---- Data provided
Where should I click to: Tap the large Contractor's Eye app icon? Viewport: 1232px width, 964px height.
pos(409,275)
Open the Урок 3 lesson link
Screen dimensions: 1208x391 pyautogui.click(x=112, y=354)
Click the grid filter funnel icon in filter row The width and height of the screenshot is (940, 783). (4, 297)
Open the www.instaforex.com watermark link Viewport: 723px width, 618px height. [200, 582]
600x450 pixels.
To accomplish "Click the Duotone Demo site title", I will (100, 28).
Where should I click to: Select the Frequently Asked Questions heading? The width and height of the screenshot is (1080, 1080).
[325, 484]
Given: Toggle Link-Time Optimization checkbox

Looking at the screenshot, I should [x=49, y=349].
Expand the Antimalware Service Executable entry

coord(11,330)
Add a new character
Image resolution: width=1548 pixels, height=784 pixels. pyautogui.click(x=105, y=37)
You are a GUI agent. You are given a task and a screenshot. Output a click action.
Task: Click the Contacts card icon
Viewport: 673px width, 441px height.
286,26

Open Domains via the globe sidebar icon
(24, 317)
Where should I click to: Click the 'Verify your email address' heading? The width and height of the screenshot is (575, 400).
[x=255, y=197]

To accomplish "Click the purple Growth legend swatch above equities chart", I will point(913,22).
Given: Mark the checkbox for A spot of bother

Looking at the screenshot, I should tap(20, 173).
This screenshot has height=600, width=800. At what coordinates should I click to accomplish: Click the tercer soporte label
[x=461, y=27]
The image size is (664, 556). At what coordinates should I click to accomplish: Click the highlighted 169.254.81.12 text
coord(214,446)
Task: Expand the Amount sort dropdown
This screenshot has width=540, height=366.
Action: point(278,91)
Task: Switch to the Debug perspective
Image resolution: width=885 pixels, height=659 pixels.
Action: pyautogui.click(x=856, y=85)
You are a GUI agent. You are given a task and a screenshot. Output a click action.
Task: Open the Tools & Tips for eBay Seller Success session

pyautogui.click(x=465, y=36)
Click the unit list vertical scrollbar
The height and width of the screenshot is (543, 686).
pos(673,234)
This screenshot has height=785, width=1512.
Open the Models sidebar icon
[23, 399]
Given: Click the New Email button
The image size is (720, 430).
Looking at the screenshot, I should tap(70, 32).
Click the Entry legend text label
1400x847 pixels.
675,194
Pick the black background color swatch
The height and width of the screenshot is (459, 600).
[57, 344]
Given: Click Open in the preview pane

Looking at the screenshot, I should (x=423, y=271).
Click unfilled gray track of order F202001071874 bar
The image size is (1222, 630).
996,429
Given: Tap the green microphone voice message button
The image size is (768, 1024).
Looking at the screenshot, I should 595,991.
--------
Could you pull out, word for word, the lines of the data between the line holding "Open Domains via the globe sidebar icon" and the line holding "[x=461, y=27]", inclusive?

Open Domains via the globe sidebar icon
(24, 317)
Where should I click to: Click the 'Verify your email address' heading? The width and height of the screenshot is (575, 400).
[x=255, y=197]

To accomplish "Click the purple Growth legend swatch above equities chart", I will point(913,22).
Given: Mark the checkbox for A spot of bother

Looking at the screenshot, I should tap(20, 173).
This screenshot has height=600, width=800. At what coordinates should I click to accomplish: Click the tercer soporte label
[x=461, y=27]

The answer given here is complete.